● Directions for this task
Copy out all the items below, replacing each "Viewport" with "Window" and changing nothing else.

● Material supplied

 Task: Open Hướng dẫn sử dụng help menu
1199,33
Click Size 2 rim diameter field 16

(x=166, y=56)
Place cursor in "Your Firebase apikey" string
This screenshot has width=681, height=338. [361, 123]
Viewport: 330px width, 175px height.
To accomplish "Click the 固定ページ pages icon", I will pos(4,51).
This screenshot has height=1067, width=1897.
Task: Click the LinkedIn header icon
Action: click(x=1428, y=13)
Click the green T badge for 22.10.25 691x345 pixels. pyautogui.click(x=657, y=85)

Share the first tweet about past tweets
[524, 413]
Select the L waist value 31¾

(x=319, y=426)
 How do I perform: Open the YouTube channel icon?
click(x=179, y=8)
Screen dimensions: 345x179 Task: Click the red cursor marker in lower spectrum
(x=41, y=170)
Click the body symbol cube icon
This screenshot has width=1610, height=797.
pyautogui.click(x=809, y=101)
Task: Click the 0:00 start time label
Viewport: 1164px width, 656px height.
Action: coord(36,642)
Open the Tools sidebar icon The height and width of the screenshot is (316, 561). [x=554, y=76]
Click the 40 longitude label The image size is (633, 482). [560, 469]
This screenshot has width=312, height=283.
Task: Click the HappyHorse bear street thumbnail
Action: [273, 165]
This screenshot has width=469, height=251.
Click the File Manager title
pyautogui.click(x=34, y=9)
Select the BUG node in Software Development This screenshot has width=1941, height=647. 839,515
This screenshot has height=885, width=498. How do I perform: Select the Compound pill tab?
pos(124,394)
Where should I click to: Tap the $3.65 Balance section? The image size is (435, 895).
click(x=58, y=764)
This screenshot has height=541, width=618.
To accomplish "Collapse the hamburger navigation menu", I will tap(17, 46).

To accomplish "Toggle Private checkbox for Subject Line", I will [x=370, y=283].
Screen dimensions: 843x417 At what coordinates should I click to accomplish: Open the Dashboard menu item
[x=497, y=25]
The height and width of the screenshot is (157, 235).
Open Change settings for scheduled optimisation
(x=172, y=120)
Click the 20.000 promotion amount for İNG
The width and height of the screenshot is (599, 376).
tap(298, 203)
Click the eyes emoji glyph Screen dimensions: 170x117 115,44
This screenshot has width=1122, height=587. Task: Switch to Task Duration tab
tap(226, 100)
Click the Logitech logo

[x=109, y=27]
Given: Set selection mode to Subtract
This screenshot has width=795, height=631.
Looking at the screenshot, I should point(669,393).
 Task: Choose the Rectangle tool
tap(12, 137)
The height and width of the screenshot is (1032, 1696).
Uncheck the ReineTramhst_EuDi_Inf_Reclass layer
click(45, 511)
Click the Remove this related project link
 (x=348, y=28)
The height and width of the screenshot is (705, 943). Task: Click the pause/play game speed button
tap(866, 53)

● Reply to the exercise
 Task: Open Hướng dẫn sử dụng help menu
1199,33
Click Size 2 rim diameter field 16

(x=166, y=56)
Place cursor in "Your Firebase apikey" string
This screenshot has width=681, height=338. [361, 123]
Window: 330px width, 175px height.
To accomplish "Click the 固定ページ pages icon", I will pos(4,51).
This screenshot has height=1067, width=1897.
Task: Click the LinkedIn header icon
Action: click(x=1428, y=13)
Click the green T badge for 22.10.25 691x345 pixels. pyautogui.click(x=657, y=85)

Share the first tweet about past tweets
[524, 413]
Select the L waist value 31¾

(x=319, y=426)
 How do I perform: Open the YouTube channel icon?
click(x=179, y=8)
Screen dimensions: 345x179 Task: Click the red cursor marker in lower spectrum
(x=41, y=170)
Click the body symbol cube icon
This screenshot has width=1610, height=797.
pyautogui.click(x=809, y=101)
Task: Click the 0:00 start time label
Window: 1164px width, 656px height.
Action: coord(36,642)
Open the Tools sidebar icon The height and width of the screenshot is (316, 561). [x=554, y=76]
Click the 40 longitude label The image size is (633, 482). [560, 469]
This screenshot has width=312, height=283.
Task: Click the HappyHorse bear street thumbnail
Action: [273, 165]
This screenshot has width=469, height=251.
Click the File Manager title
pyautogui.click(x=34, y=9)
Select the BUG node in Software Development This screenshot has width=1941, height=647. 839,515
This screenshot has height=885, width=498. How do I perform: Select the Compound pill tab?
pos(124,394)
Where should I click to: Tap the $3.65 Balance section? The image size is (435, 895).
click(x=58, y=764)
This screenshot has height=541, width=618.
To accomplish "Collapse the hamburger navigation menu", I will tap(17, 46).

To accomplish "Toggle Private checkbox for Subject Line", I will [x=370, y=283].
Screen dimensions: 843x417 At what coordinates should I click to accomplish: Open the Dashboard menu item
[x=497, y=25]
The height and width of the screenshot is (157, 235).
Open Change settings for scheduled optimisation
(x=172, y=120)
Click the 20.000 promotion amount for İNG
The width and height of the screenshot is (599, 376).
tap(298, 203)
Click the eyes emoji glyph Screen dimensions: 170x117 115,44
This screenshot has width=1122, height=587. Task: Switch to Task Duration tab
tap(226, 100)
Click the Logitech logo

[x=109, y=27]
Given: Set selection mode to Subtract
This screenshot has width=795, height=631.
Looking at the screenshot, I should point(669,393).
 Task: Choose the Rectangle tool
tap(12, 137)
The height and width of the screenshot is (1032, 1696).
Uncheck the ReineTramhst_EuDi_Inf_Reclass layer
click(45, 511)
Click the Remove this related project link
 (x=348, y=28)
The height and width of the screenshot is (705, 943). Task: Click the pause/play game speed button
tap(866, 53)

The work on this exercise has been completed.